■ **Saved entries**
──────

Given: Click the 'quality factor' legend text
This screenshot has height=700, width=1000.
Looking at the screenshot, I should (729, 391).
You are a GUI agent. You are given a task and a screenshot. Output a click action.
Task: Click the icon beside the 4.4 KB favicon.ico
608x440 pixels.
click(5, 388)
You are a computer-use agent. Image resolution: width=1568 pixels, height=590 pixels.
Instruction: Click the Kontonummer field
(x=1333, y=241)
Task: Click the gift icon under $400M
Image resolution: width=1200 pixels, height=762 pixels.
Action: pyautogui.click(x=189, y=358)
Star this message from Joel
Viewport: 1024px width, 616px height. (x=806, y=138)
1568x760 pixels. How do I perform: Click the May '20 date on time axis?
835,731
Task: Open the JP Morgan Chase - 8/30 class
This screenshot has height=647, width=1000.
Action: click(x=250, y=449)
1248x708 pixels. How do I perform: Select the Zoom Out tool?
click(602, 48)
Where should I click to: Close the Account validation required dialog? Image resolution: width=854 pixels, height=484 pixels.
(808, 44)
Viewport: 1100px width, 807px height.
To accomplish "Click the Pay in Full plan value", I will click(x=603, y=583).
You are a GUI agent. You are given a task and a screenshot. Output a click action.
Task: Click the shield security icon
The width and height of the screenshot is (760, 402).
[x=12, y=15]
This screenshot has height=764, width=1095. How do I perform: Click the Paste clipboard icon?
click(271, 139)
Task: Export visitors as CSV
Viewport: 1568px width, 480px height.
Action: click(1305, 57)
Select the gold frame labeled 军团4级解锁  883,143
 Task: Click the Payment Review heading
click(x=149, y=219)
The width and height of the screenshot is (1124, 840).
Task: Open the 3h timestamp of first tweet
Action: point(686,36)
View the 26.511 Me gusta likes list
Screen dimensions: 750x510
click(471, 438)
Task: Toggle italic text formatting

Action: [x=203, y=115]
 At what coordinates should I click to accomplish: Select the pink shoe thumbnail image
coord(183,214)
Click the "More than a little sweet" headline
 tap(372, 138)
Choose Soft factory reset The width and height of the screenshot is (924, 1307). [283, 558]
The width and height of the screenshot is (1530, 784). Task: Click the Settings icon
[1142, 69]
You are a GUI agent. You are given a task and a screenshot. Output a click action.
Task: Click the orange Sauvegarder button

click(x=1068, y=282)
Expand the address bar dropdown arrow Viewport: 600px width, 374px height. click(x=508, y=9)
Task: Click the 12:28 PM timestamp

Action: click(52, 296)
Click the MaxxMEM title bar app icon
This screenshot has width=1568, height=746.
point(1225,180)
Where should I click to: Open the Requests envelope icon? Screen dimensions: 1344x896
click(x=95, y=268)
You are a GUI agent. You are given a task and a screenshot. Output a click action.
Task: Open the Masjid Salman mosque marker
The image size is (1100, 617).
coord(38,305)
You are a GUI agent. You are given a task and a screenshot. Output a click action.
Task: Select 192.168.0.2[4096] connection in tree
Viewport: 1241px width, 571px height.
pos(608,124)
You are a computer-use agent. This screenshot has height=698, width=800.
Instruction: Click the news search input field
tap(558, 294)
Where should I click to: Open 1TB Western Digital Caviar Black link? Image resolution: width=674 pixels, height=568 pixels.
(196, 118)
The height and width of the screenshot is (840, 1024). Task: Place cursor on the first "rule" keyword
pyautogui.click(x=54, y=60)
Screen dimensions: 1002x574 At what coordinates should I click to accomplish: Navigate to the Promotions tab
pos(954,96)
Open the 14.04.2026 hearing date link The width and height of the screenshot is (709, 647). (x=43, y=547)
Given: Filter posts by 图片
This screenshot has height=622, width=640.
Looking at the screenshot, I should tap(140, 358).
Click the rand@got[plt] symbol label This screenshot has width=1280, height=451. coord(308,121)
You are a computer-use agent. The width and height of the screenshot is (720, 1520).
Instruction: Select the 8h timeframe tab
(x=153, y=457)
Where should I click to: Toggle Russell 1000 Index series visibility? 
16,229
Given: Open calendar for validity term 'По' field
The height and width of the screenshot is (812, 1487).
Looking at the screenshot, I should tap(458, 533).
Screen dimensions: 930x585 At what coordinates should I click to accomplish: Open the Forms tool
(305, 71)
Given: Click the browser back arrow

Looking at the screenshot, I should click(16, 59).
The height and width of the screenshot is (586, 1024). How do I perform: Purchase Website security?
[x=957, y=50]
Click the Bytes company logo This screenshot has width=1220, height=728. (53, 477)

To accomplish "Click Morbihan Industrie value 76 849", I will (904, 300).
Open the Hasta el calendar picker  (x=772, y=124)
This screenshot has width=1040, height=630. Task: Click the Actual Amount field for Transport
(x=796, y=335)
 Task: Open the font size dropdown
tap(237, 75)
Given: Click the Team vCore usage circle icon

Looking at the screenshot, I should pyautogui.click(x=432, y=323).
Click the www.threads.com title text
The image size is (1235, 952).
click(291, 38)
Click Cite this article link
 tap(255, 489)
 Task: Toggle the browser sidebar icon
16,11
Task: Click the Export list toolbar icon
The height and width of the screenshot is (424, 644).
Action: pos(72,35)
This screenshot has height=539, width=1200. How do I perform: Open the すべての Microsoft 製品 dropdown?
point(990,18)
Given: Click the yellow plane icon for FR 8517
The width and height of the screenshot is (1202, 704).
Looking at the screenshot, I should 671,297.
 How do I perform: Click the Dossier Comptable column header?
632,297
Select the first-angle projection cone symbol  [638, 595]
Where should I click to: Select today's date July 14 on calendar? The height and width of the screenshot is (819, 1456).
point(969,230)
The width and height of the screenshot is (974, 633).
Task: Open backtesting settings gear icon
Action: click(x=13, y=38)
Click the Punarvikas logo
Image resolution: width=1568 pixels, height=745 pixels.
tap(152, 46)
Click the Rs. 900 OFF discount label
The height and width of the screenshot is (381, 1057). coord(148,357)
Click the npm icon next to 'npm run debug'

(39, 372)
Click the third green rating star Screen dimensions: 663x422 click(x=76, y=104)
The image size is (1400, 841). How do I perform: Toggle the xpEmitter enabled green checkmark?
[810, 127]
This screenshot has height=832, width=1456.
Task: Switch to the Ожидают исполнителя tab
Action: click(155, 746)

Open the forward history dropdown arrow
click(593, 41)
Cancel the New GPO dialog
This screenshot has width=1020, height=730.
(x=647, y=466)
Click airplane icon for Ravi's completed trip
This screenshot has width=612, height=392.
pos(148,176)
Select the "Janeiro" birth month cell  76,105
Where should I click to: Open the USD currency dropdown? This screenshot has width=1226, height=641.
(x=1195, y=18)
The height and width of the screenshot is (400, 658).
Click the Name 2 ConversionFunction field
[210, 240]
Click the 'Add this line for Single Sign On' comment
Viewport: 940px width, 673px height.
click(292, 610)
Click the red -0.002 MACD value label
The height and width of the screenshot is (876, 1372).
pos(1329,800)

──────

■ **Task brief**
The entire set of records should be returned exactly.

■ **Expected answer**
Given: Click the 'quality factor' legend text
This screenshot has height=700, width=1000.
Looking at the screenshot, I should (729, 391).
You are a GUI agent. You are given a task and a screenshot. Output a click action.
Task: Click the icon beside the 4.4 KB favicon.ico
608x440 pixels.
click(5, 388)
You are a computer-use agent. Image resolution: width=1568 pixels, height=590 pixels.
Instruction: Click the Kontonummer field
(x=1333, y=241)
Task: Click the gift icon under $400M
Image resolution: width=1200 pixels, height=762 pixels.
Action: pyautogui.click(x=189, y=358)
Star this message from Joel
Viewport: 1024px width, 616px height. (x=806, y=138)
1568x760 pixels. How do I perform: Click the May '20 date on time axis?
835,731
Task: Open the JP Morgan Chase - 8/30 class
This screenshot has height=647, width=1000.
Action: click(x=250, y=449)
1248x708 pixels. How do I perform: Select the Zoom Out tool?
click(602, 48)
Where should I click to: Close the Account validation required dialog? Image resolution: width=854 pixels, height=484 pixels.
(808, 44)
Viewport: 1100px width, 807px height.
To accomplish "Click the Pay in Full plan value", I will click(x=603, y=583).
You are a GUI agent. You are given a task and a screenshot. Output a click action.
Task: Click the shield security icon
The width and height of the screenshot is (760, 402).
[x=12, y=15]
This screenshot has height=764, width=1095. How do I perform: Click the Paste clipboard icon?
click(271, 139)
Task: Export visitors as CSV
Viewport: 1568px width, 480px height.
Action: click(1305, 57)
Select the gold frame labeled 军团4级解锁  883,143
 Task: Click the Payment Review heading
click(x=149, y=219)
The width and height of the screenshot is (1124, 840).
Task: Open the 3h timestamp of first tweet
Action: point(686,36)
View the 26.511 Me gusta likes list
Screen dimensions: 750x510
click(471, 438)
Task: Toggle italic text formatting

Action: [x=203, y=115]
 At what coordinates should I click to accomplish: Select the pink shoe thumbnail image
coord(183,214)
Click the "More than a little sweet" headline
 tap(372, 138)
Choose Soft factory reset The width and height of the screenshot is (924, 1307). [283, 558]
The width and height of the screenshot is (1530, 784). Task: Click the Settings icon
[1142, 69]
You are a GUI agent. You are given a task and a screenshot. Output a click action.
Task: Click the orange Sauvegarder button

click(x=1068, y=282)
Expand the address bar dropdown arrow Viewport: 600px width, 374px height. click(x=508, y=9)
Task: Click the 12:28 PM timestamp

Action: click(52, 296)
Click the MaxxMEM title bar app icon
This screenshot has width=1568, height=746.
point(1225,180)
Where should I click to: Open the Requests envelope icon? Screen dimensions: 1344x896
click(x=95, y=268)
You are a GUI agent. You are given a task and a screenshot. Output a click action.
Task: Open the Masjid Salman mosque marker
The image size is (1100, 617).
coord(38,305)
You are a GUI agent. You are given a task and a screenshot. Output a click action.
Task: Select 192.168.0.2[4096] connection in tree
Viewport: 1241px width, 571px height.
pos(608,124)
You are a computer-use agent. This screenshot has height=698, width=800.
Instruction: Click the news search input field
tap(558, 294)
Where should I click to: Open 1TB Western Digital Caviar Black link? Image resolution: width=674 pixels, height=568 pixels.
(196, 118)
The height and width of the screenshot is (840, 1024). Task: Place cursor on the first "rule" keyword
pyautogui.click(x=54, y=60)
Screen dimensions: 1002x574 At what coordinates should I click to accomplish: Navigate to the Promotions tab
pos(954,96)
Open the 14.04.2026 hearing date link The width and height of the screenshot is (709, 647). (x=43, y=547)
Given: Filter posts by 图片
This screenshot has height=622, width=640.
Looking at the screenshot, I should tap(140, 358).
Click the rand@got[plt] symbol label This screenshot has width=1280, height=451. coord(308,121)
You are a computer-use agent. The width and height of the screenshot is (720, 1520).
Instruction: Select the 8h timeframe tab
(x=153, y=457)
Where should I click to: Toggle Russell 1000 Index series visibility? 
16,229
Given: Open calendar for validity term 'По' field
The height and width of the screenshot is (812, 1487).
Looking at the screenshot, I should tap(458, 533).
Screen dimensions: 930x585 At what coordinates should I click to accomplish: Open the Forms tool
(305, 71)
Given: Click the browser back arrow

Looking at the screenshot, I should click(16, 59).
The height and width of the screenshot is (586, 1024). How do I perform: Purchase Website security?
[x=957, y=50]
Click the Bytes company logo This screenshot has width=1220, height=728. (53, 477)

To accomplish "Click Morbihan Industrie value 76 849", I will (904, 300).
Open the Hasta el calendar picker  (x=772, y=124)
This screenshot has width=1040, height=630. Task: Click the Actual Amount field for Transport
(x=796, y=335)
 Task: Open the font size dropdown
tap(237, 75)
Given: Click the Team vCore usage circle icon

Looking at the screenshot, I should pyautogui.click(x=432, y=323).
Click the www.threads.com title text
The image size is (1235, 952).
click(291, 38)
Click Cite this article link
 tap(255, 489)
 Task: Toggle the browser sidebar icon
16,11
Task: Click the Export list toolbar icon
The height and width of the screenshot is (424, 644).
Action: pos(72,35)
This screenshot has height=539, width=1200. How do I perform: Open the すべての Microsoft 製品 dropdown?
point(990,18)
Given: Click the yellow plane icon for FR 8517
The width and height of the screenshot is (1202, 704).
Looking at the screenshot, I should 671,297.
 How do I perform: Click the Dossier Comptable column header?
632,297
Select the first-angle projection cone symbol  [638, 595]
Where should I click to: Select today's date July 14 on calendar? The height and width of the screenshot is (819, 1456).
point(969,230)
The width and height of the screenshot is (974, 633).
Task: Open backtesting settings gear icon
Action: click(x=13, y=38)
Click the Punarvikas logo
Image resolution: width=1568 pixels, height=745 pixels.
tap(152, 46)
Click the Rs. 900 OFF discount label
The height and width of the screenshot is (381, 1057). coord(148,357)
Click the npm icon next to 'npm run debug'

(39, 372)
Click the third green rating star Screen dimensions: 663x422 click(x=76, y=104)
The image size is (1400, 841). How do I perform: Toggle the xpEmitter enabled green checkmark?
[810, 127]
This screenshot has height=832, width=1456.
Task: Switch to the Ожидают исполнителя tab
Action: click(155, 746)

Open the forward history dropdown arrow
click(593, 41)
Cancel the New GPO dialog
This screenshot has width=1020, height=730.
(x=647, y=466)
Click airplane icon for Ravi's completed trip
This screenshot has width=612, height=392.
pos(148,176)
Select the "Janeiro" birth month cell  76,105
Where should I click to: Open the USD currency dropdown? This screenshot has width=1226, height=641.
(x=1195, y=18)
The height and width of the screenshot is (400, 658).
Click the Name 2 ConversionFunction field
[210, 240]
Click the 'Add this line for Single Sign On' comment
Viewport: 940px width, 673px height.
click(292, 610)
Click the red -0.002 MACD value label
The height and width of the screenshot is (876, 1372).
pos(1329,800)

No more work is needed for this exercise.